Given passage section start
Both “Season Of The Witch” and
“Little Fockers” are January movies for a reason.
They try hard, maybe too hard, and fall short.
But the studios have to put them out there, anyway, because they’ve
spent so much on making the products that they have to try to recoup the
costs. Can’t blame them for
that. But there’s a lot not
to like about either of these films.
“Season of the Witch” is about two
14th-century Knights of the Crusades, played by Nicolas Cage and
Ron Perlman (yes, I know, dubious casting), who happily slaughter the
infidels, in battle after bloody battle, with nary a scratch on them.
Their fearless leader, of course, is continually spouting grating
pietisms about how this is the Lord’s will, and they are fighting the
Lord’s own battles, and they are on a holy mission from God, etc., but
when they find themselves slaughtering defenseless women and children, our
two Knight Skeptics just quit. Desert.
At the threat of the loss of their immortal souls, of course.
But then they forget that their personal swords bear the special mark
of those who have “made the vow,” and when discovered, the Church
happily arrests and offers them one more chance, if they will escort a
manacled and caged witch (Clair Foy) to her trial.
The Church seems most interested in catching and burning witches, as
well, thinking they are the cause of The Black Plague. (Yes, the Church
could not look any stupider, and that’s yet another reason this movie is
painful to watch, especially for the sincere believer.)
Given passage section end
Available data section start
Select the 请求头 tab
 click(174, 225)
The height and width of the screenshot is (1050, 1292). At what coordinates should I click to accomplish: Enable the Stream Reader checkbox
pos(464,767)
Available data section end
Requirement 1: Please set down everything in the movie review from "But the studios" down to "scratch on them.", word for word.
Requirement 2: List every actor named in the movie review.
Requirement 3: Write the next part of the movie review, starting after its final sentence.

Response area 1:
But the studios have to put them out there, anyway, because they’ve
spent so much on making the products that they have to try to recoup the
costs. Can’t blame them for
that. But there’s a lot not
to like about either of these films.
“Season of the Witch” is about two
14th-century Knights of the Crusades, played by Nicolas Cage and
Ron Perlman (yes, I know, dubious casting), who happily slaughter the
infidels, in battle after bloody battle, with nary a scratch on them.

Response area 2: Nicolas Cage, Ron Perlman, Clair Foy

Response area 3:
The rest of the movie we’re on this dreary trek through the boggy
forest to some distant destination, and things keep going wrong:
the wooden bridge across the chasm is tattered, the wild wolves are
attacking, and there are strange apparitions in the fog.
And then we take a real left turn:
it turns out the witch is actually the devil?
And now we embark on an exorcism before the powers of the darkness
begin to envelop us all? Whew. The
only really positive thing to say is that they take incredibly seriously the
supernatural power of prayer (albeit in a dead language).
After all that casting of haughty priests in the worst light
possible, they appear to be given authority over the invisible realms in a
way that seems….almost like….an affirmation of faith. Very
“Little Fokkers” contains even
more awkward moments, some of which are generated by uncomfortable situation
humor, but it gets worse: this
all-star cast is just going through the motions.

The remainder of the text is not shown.